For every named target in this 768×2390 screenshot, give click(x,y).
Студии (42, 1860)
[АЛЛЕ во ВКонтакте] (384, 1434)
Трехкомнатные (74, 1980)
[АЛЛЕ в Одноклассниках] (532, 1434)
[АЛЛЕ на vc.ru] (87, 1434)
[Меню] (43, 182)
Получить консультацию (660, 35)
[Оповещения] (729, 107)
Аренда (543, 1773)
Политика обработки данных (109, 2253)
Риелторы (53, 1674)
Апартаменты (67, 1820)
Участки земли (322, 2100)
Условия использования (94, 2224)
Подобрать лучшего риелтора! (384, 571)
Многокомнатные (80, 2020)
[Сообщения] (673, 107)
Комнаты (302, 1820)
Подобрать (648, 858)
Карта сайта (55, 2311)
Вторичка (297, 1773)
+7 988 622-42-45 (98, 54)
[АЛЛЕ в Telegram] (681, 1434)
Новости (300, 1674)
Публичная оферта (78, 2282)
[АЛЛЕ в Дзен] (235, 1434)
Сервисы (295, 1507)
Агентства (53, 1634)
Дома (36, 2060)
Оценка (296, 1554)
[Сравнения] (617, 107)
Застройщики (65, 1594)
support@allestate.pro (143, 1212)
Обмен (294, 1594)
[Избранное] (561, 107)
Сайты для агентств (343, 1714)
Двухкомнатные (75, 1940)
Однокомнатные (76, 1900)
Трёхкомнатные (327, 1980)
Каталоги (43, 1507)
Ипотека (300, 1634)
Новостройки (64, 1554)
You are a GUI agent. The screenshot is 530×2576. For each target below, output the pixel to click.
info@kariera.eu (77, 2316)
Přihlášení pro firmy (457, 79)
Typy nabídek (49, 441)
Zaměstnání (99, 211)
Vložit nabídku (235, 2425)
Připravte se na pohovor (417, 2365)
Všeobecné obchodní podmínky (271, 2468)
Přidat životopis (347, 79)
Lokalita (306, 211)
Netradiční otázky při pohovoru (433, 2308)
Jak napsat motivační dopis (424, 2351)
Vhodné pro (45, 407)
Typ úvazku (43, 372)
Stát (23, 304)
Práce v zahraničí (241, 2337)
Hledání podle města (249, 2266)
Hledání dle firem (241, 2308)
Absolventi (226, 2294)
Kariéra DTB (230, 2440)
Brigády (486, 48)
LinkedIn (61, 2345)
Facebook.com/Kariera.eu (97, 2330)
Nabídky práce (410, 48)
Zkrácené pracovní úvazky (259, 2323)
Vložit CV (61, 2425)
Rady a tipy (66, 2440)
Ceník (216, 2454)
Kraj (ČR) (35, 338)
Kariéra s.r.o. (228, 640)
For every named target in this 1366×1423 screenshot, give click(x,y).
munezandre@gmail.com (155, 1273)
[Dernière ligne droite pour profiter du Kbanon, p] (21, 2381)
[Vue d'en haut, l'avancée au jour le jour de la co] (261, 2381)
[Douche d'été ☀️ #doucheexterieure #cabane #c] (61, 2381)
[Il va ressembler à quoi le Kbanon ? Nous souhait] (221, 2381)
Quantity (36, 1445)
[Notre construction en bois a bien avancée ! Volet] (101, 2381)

→ THE PROBLEM
Print exactly and only the lines that start at the line with "info@kariera.eu (77, 2316)" and run through the end of the listing above.

→ WRITTEN REPLY
info@kariera.eu (77, 2316)
Přihlášení pro firmy (457, 79)
Typy nabídek (49, 441)
Zaměstnání (99, 211)
Vložit nabídku (235, 2425)
Připravte se na pohovor (417, 2365)
Všeobecné obchodní podmínky (271, 2468)
Přidat životopis (347, 79)
Lokalita (306, 211)
Netradiční otázky při pohovoru (433, 2308)
Jak napsat motivační dopis (424, 2351)
Vhodné pro (45, 407)
Typ úvazku (43, 372)
Stát (23, 304)
Práce v zahraničí (241, 2337)
Hledání podle města (249, 2266)
Hledání dle firem (241, 2308)
Absolventi (226, 2294)
Kariéra DTB (230, 2440)
Brigády (486, 48)
LinkedIn (61, 2345)
Facebook.com/Kariera.eu (97, 2330)
Nabídky práce (410, 48)
Zkrácené pracovní úvazky (259, 2323)
Vložit CV (61, 2425)
Rady a tipy (66, 2440)
Ceník (216, 2454)
Kraj (ČR) (35, 338)
Kariéra s.r.o. (228, 640)
For every named target in this 1366×1423 screenshot, give click(x,y).
munezandre@gmail.com (155, 1273)
[Dernière ligne droite pour profiter du Kbanon, p] (21, 2381)
[Vue d'en haut, l'avancée au jour le jour de la co] (261, 2381)
[Douche d'été ☀️ #doucheexterieure #cabane #c] (61, 2381)
[Il va ressembler à quoi le Kbanon ? Nous souhait] (221, 2381)
Quantity (36, 1445)
[Notre construction en bois a bien avancée ! Volet] (101, 2381)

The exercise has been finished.